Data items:
>> START
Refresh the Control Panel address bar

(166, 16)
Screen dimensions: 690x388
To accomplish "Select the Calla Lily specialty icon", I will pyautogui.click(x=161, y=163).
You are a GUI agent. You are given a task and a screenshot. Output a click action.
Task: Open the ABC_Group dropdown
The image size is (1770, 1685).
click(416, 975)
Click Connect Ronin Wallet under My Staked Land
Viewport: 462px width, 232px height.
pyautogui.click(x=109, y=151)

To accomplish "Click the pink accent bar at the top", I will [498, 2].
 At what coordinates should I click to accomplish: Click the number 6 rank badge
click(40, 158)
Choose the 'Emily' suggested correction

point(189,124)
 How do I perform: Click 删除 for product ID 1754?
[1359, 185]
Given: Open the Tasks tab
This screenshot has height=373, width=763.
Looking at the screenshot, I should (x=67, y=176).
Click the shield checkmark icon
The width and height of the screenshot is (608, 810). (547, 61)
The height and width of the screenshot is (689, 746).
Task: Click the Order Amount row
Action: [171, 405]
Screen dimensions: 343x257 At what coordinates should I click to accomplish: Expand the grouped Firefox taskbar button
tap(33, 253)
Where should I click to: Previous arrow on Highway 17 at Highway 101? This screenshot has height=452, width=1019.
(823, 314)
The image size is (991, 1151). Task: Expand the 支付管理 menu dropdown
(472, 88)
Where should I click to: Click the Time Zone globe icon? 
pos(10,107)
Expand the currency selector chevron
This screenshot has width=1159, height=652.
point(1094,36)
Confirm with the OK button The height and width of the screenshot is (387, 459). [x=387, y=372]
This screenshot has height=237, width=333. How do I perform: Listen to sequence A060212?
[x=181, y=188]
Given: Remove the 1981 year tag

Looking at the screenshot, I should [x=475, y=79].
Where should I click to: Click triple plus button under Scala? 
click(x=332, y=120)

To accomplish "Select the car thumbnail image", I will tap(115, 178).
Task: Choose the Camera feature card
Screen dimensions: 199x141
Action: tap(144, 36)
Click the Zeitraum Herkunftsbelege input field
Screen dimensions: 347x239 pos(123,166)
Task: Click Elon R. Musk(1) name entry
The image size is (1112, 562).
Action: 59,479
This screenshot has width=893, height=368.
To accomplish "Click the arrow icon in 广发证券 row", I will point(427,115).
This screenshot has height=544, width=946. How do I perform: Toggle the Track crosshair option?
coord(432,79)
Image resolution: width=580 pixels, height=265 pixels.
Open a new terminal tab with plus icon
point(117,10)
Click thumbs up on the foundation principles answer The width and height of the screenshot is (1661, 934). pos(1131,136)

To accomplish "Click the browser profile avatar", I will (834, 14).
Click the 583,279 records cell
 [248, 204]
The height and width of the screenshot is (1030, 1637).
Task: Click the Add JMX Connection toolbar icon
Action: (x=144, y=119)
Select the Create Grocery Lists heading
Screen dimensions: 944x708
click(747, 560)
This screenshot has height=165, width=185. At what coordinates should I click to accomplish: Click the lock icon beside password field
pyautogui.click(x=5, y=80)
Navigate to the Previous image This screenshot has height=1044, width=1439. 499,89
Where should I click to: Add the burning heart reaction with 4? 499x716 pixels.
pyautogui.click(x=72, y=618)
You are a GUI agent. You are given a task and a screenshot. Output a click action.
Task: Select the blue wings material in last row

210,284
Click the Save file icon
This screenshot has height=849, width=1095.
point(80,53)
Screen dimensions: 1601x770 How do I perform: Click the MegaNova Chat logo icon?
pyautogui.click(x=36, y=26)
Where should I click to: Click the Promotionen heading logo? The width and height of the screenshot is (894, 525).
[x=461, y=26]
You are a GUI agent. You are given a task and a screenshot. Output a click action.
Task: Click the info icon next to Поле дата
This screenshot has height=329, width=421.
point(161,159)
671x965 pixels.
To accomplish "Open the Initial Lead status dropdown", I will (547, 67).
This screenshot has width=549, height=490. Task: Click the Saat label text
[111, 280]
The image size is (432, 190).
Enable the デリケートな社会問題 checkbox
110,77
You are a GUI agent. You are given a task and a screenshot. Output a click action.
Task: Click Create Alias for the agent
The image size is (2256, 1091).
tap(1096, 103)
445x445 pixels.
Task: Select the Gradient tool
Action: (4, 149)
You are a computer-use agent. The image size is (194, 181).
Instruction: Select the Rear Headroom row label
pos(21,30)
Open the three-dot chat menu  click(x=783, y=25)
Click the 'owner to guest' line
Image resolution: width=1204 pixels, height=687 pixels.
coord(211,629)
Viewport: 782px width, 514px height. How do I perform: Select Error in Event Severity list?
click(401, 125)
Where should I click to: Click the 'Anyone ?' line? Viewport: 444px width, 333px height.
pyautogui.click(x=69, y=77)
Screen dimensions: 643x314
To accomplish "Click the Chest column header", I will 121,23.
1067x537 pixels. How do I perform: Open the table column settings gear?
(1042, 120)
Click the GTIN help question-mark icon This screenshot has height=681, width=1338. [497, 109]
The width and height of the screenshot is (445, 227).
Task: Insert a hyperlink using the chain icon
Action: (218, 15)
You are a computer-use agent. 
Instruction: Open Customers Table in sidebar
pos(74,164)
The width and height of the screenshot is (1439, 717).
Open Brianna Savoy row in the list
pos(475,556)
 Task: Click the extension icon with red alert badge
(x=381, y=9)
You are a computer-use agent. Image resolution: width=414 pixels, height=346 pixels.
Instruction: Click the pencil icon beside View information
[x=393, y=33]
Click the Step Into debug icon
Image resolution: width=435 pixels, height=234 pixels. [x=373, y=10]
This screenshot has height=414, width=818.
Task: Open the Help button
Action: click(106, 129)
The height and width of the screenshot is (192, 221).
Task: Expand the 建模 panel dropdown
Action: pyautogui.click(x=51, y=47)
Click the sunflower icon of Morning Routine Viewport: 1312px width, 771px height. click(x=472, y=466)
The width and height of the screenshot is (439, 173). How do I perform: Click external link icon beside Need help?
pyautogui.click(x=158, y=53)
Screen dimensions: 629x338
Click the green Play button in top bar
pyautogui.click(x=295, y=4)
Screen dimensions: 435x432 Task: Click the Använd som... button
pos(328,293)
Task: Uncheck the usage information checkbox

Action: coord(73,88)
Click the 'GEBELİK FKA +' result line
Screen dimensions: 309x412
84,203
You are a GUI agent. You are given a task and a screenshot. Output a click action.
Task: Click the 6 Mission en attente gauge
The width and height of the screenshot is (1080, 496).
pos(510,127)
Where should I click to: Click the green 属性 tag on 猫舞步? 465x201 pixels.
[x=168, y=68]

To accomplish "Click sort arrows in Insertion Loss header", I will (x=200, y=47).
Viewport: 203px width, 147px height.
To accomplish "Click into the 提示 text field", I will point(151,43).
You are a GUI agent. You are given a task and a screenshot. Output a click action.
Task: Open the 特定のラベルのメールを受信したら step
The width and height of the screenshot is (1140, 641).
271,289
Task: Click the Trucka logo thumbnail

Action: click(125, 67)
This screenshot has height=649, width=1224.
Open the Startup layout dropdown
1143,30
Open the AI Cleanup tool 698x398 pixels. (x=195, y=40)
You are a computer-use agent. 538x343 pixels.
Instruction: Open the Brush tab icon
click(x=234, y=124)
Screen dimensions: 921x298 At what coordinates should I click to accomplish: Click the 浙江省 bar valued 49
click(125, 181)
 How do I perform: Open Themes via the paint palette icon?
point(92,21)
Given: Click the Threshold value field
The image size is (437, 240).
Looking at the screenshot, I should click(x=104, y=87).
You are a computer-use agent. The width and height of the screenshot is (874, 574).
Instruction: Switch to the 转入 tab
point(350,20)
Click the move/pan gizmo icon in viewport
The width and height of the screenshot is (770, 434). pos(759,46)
>> END
Can you copy out every one of the records above, word for word?

Refresh the Control Panel address bar

(166, 16)
Screen dimensions: 690x388
To accomplish "Select the Calla Lily specialty icon", I will pyautogui.click(x=161, y=163).
You are a GUI agent. You are given a task and a screenshot. Output a click action.
Task: Open the ABC_Group dropdown
The image size is (1770, 1685).
click(416, 975)
Click Connect Ronin Wallet under My Staked Land
Viewport: 462px width, 232px height.
pyautogui.click(x=109, y=151)

To accomplish "Click the pink accent bar at the top", I will [498, 2].
 At what coordinates should I click to accomplish: Click the number 6 rank badge
click(40, 158)
Choose the 'Emily' suggested correction

point(189,124)
 How do I perform: Click 删除 for product ID 1754?
[1359, 185]
Given: Open the Tasks tab
This screenshot has height=373, width=763.
Looking at the screenshot, I should (x=67, y=176).
Click the shield checkmark icon
The width and height of the screenshot is (608, 810). (547, 61)
The height and width of the screenshot is (689, 746).
Task: Click the Order Amount row
Action: [171, 405]
Screen dimensions: 343x257 At what coordinates should I click to accomplish: Expand the grouped Firefox taskbar button
tap(33, 253)
Where should I click to: Previous arrow on Highway 17 at Highway 101? This screenshot has height=452, width=1019.
(823, 314)
The image size is (991, 1151). Task: Expand the 支付管理 menu dropdown
(472, 88)
Where should I click to: Click the Time Zone globe icon? 
pos(10,107)
Expand the currency selector chevron
This screenshot has width=1159, height=652.
point(1094,36)
Confirm with the OK button The height and width of the screenshot is (387, 459). [x=387, y=372]
This screenshot has height=237, width=333. How do I perform: Listen to sequence A060212?
[x=181, y=188]
Given: Remove the 1981 year tag

Looking at the screenshot, I should [x=475, y=79].
Where should I click to: Click triple plus button under Scala? 
click(x=332, y=120)

To accomplish "Select the car thumbnail image", I will tap(115, 178).
Task: Choose the Camera feature card
Screen dimensions: 199x141
Action: tap(144, 36)
Click the Zeitraum Herkunftsbelege input field
Screen dimensions: 347x239 pos(123,166)
Task: Click Elon R. Musk(1) name entry
The image size is (1112, 562).
Action: 59,479
This screenshot has width=893, height=368.
To accomplish "Click the arrow icon in 广发证券 row", I will point(427,115).
This screenshot has height=544, width=946. How do I perform: Toggle the Track crosshair option?
coord(432,79)
Image resolution: width=580 pixels, height=265 pixels.
Open a new terminal tab with plus icon
point(117,10)
Click thumbs up on the foundation principles answer The width and height of the screenshot is (1661, 934). pos(1131,136)

To accomplish "Click the browser profile avatar", I will (834, 14).
Click the 583,279 records cell
 [248, 204]
The height and width of the screenshot is (1030, 1637).
Task: Click the Add JMX Connection toolbar icon
Action: (x=144, y=119)
Select the Create Grocery Lists heading
Screen dimensions: 944x708
click(747, 560)
This screenshot has height=165, width=185. At what coordinates should I click to accomplish: Click the lock icon beside password field
pyautogui.click(x=5, y=80)
Navigate to the Previous image This screenshot has height=1044, width=1439. 499,89
Where should I click to: Add the burning heart reaction with 4? 499x716 pixels.
pyautogui.click(x=72, y=618)
You are a GUI agent. You are given a task and a screenshot. Output a click action.
Task: Select the blue wings material in last row

210,284
Click the Save file icon
This screenshot has height=849, width=1095.
point(80,53)
Screen dimensions: 1601x770 How do I perform: Click the MegaNova Chat logo icon?
pyautogui.click(x=36, y=26)
Where should I click to: Click the Promotionen heading logo? The width and height of the screenshot is (894, 525).
[x=461, y=26]
You are a GUI agent. You are given a task and a screenshot. Output a click action.
Task: Click the info icon next to Поле дата
This screenshot has height=329, width=421.
point(161,159)
671x965 pixels.
To accomplish "Open the Initial Lead status dropdown", I will (547, 67).
This screenshot has width=549, height=490. Task: Click the Saat label text
[111, 280]
The image size is (432, 190).
Enable the デリケートな社会問題 checkbox
110,77
You are a GUI agent. You are given a task and a screenshot. Output a click action.
Task: Click Create Alias for the agent
The image size is (2256, 1091).
tap(1096, 103)
445x445 pixels.
Task: Select the Gradient tool
Action: (4, 149)
You are a computer-use agent. The image size is (194, 181).
Instruction: Select the Rear Headroom row label
pos(21,30)
Open the three-dot chat menu  click(x=783, y=25)
Click the 'owner to guest' line
Image resolution: width=1204 pixels, height=687 pixels.
coord(211,629)
Viewport: 782px width, 514px height. How do I perform: Select Error in Event Severity list?
click(401, 125)
Where should I click to: Click the 'Anyone ?' line? Viewport: 444px width, 333px height.
pyautogui.click(x=69, y=77)
Screen dimensions: 643x314
To accomplish "Click the Chest column header", I will 121,23.
1067x537 pixels. How do I perform: Open the table column settings gear?
(1042, 120)
Click the GTIN help question-mark icon This screenshot has height=681, width=1338. [497, 109]
The width and height of the screenshot is (445, 227).
Task: Insert a hyperlink using the chain icon
Action: (218, 15)
You are a computer-use agent. 
Instruction: Open Customers Table in sidebar
pos(74,164)
The width and height of the screenshot is (1439, 717).
Open Brianna Savoy row in the list
pos(475,556)
 Task: Click the extension icon with red alert badge
(x=381, y=9)
You are a computer-use agent. Image resolution: width=414 pixels, height=346 pixels.
Instruction: Click the pencil icon beside View information
[x=393, y=33]
Click the Step Into debug icon
Image resolution: width=435 pixels, height=234 pixels. [x=373, y=10]
This screenshot has height=414, width=818.
Task: Open the Help button
Action: click(106, 129)
The height and width of the screenshot is (192, 221).
Task: Expand the 建模 panel dropdown
Action: pyautogui.click(x=51, y=47)
Click the sunflower icon of Morning Routine Viewport: 1312px width, 771px height. click(x=472, y=466)
The width and height of the screenshot is (439, 173). How do I perform: Click external link icon beside Need help?
pyautogui.click(x=158, y=53)
Screen dimensions: 629x338
Click the green Play button in top bar
pyautogui.click(x=295, y=4)
Screen dimensions: 435x432 Task: Click the Använd som... button
pos(328,293)
Task: Uncheck the usage information checkbox

Action: coord(73,88)
Click the 'GEBELİK FKA +' result line
Screen dimensions: 309x412
84,203
You are a GUI agent. You are given a task and a screenshot. Output a click action.
Task: Click the 6 Mission en attente gauge
The width and height of the screenshot is (1080, 496).
pos(510,127)
Where should I click to: Click the green 属性 tag on 猫舞步? 465x201 pixels.
[x=168, y=68]

To accomplish "Click sort arrows in Insertion Loss header", I will (x=200, y=47).
Viewport: 203px width, 147px height.
To accomplish "Click into the 提示 text field", I will point(151,43).
You are a GUI agent. You are given a task and a screenshot. Output a click action.
Task: Open the 特定のラベルのメールを受信したら step
The width and height of the screenshot is (1140, 641).
271,289
Task: Click the Trucka logo thumbnail

Action: click(125, 67)
This screenshot has height=649, width=1224.
Open the Startup layout dropdown
1143,30
Open the AI Cleanup tool 698x398 pixels. (x=195, y=40)
You are a computer-use agent. 538x343 pixels.
Instruction: Open the Brush tab icon
click(x=234, y=124)
Screen dimensions: 921x298 At what coordinates should I click to accomplish: Click the 浙江省 bar valued 49
click(125, 181)
 How do I perform: Open Themes via the paint palette icon?
point(92,21)
Given: Click the Threshold value field
The image size is (437, 240).
Looking at the screenshot, I should click(x=104, y=87).
You are a computer-use agent. The width and height of the screenshot is (874, 574).
Instruction: Switch to the 转入 tab
point(350,20)
Click the move/pan gizmo icon in viewport
The width and height of the screenshot is (770, 434). pos(759,46)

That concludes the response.